**EXERCISE OBJECTIVE:**
Reproduce the listing below from the line with "Image resolution: width=868" to the line with "Image resolution: width=644", both lines included, character for character, minus any pictures.

**SOURCE MATERIAL:**

----------

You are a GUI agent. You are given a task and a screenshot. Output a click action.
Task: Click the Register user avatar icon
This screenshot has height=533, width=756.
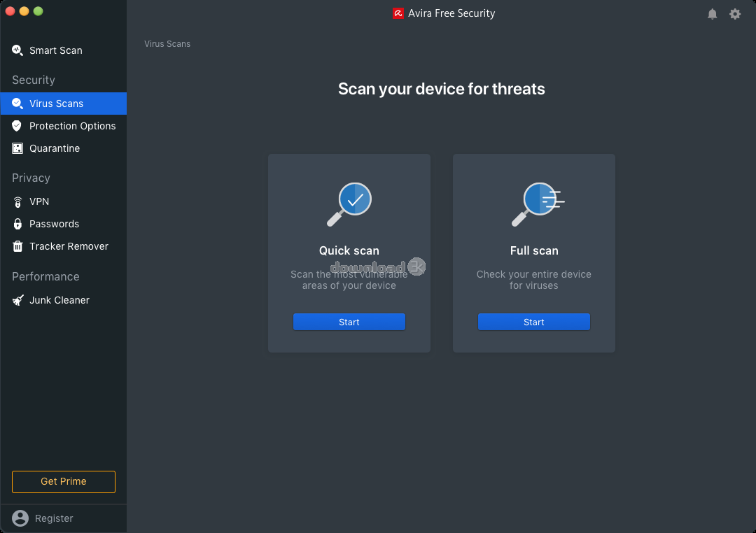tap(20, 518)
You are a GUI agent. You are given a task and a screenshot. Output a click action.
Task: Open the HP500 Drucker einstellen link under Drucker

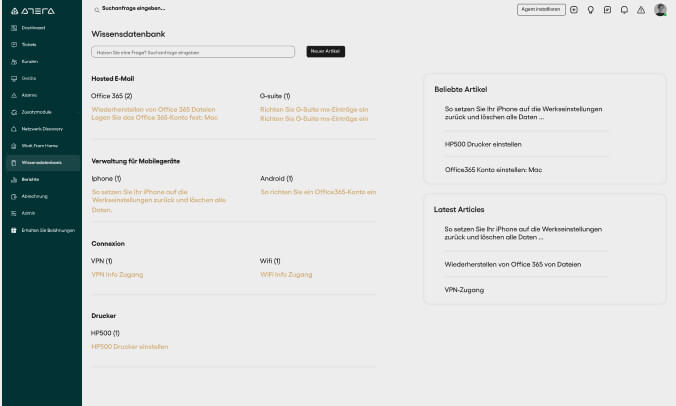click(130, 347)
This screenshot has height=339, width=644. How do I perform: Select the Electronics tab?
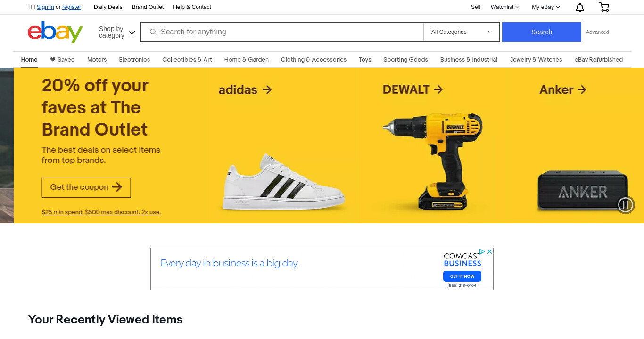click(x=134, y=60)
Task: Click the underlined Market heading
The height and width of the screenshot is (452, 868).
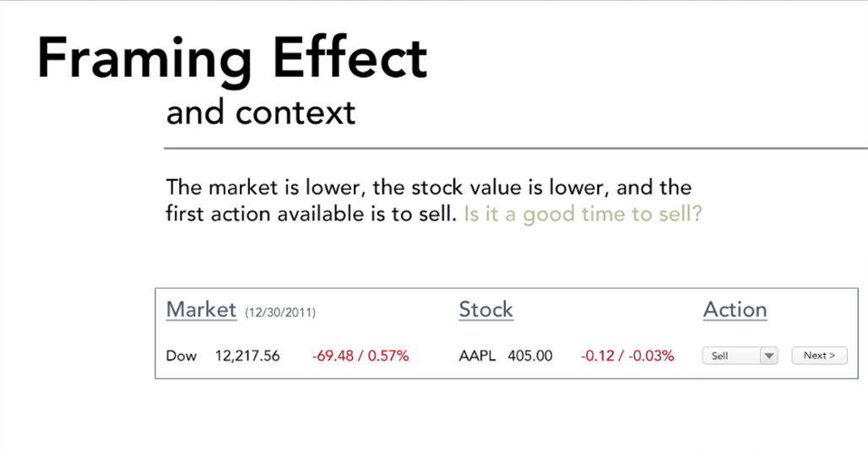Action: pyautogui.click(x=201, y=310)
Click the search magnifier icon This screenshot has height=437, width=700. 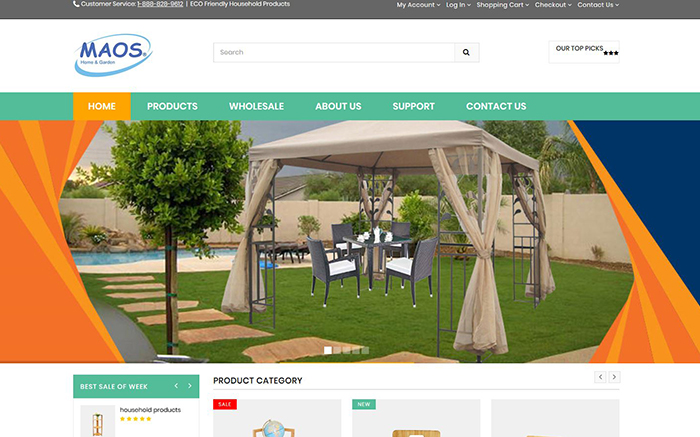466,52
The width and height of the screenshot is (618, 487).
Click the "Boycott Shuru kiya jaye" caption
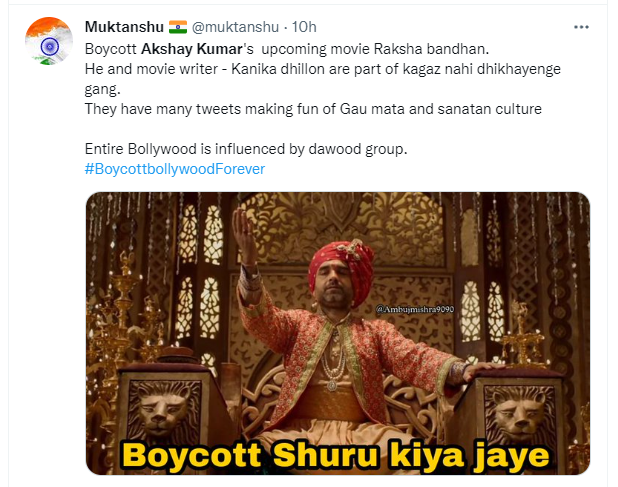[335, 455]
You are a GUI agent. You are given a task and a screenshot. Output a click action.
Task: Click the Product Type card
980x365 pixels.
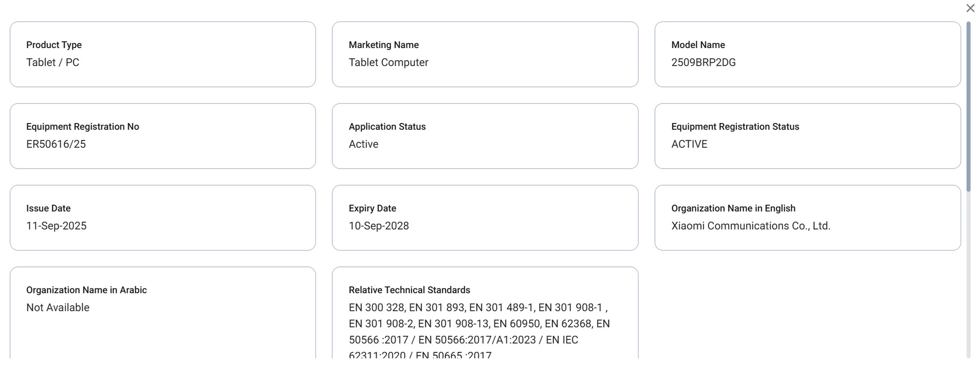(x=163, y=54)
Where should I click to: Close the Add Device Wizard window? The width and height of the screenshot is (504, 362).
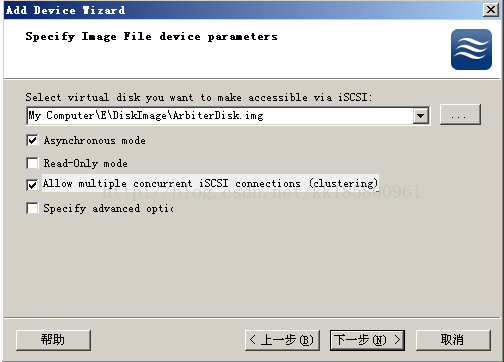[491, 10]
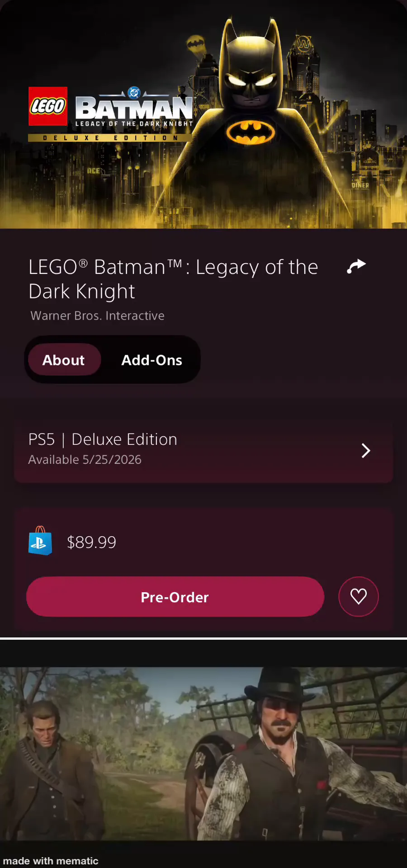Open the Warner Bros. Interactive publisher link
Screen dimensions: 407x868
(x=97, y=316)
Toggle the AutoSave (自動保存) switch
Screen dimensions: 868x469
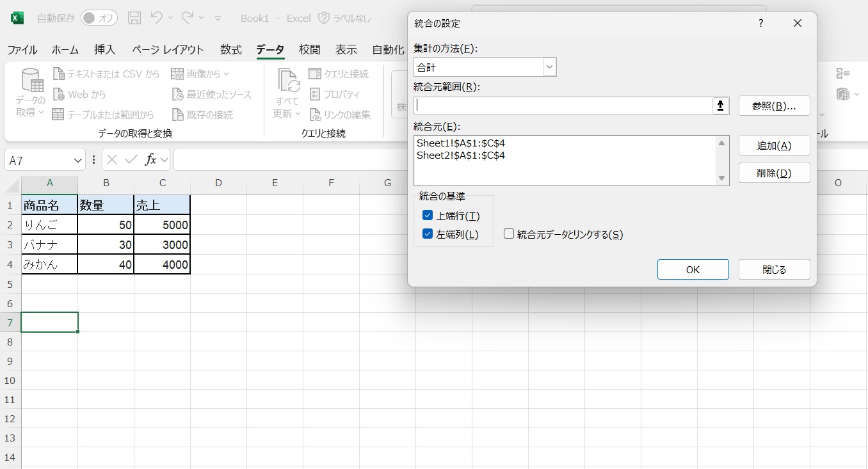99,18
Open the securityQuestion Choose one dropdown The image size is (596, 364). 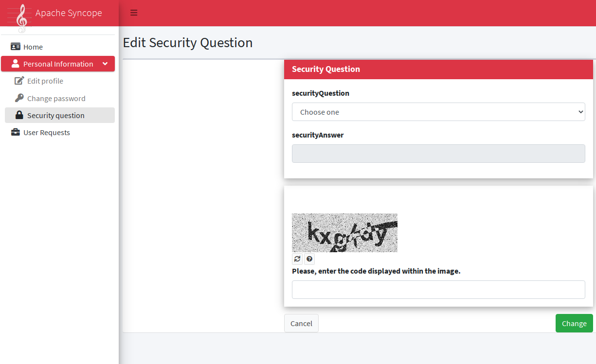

----------

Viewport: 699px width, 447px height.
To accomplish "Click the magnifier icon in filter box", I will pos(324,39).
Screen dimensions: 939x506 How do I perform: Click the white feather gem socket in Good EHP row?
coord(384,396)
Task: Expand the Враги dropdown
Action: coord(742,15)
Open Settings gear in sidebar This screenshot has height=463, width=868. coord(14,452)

----------

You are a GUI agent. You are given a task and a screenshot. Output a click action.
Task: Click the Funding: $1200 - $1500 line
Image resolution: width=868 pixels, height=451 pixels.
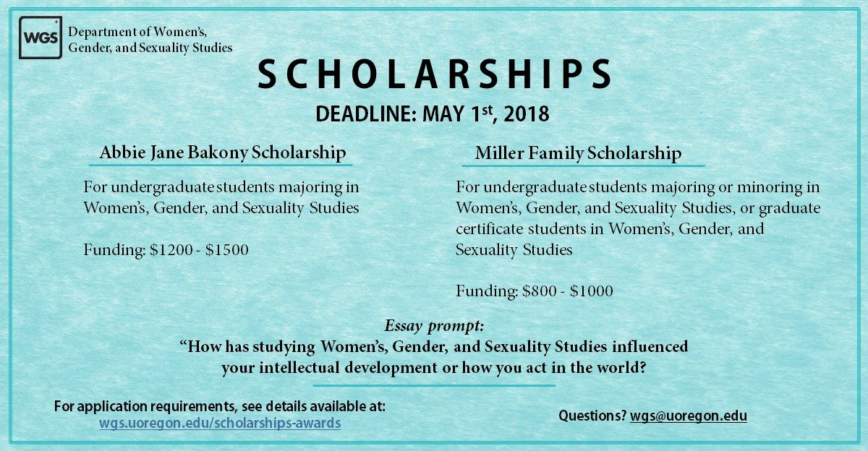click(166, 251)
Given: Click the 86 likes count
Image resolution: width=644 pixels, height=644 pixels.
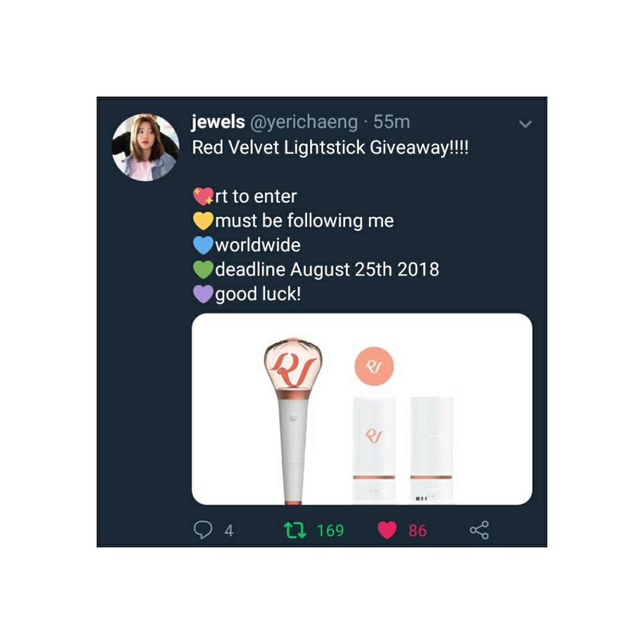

----------

**REPLY:**
Image resolution: width=868 pixels, height=451 pixels.
click(166, 251)
Given: Click the 86 likes count
Image resolution: width=644 pixels, height=644 pixels.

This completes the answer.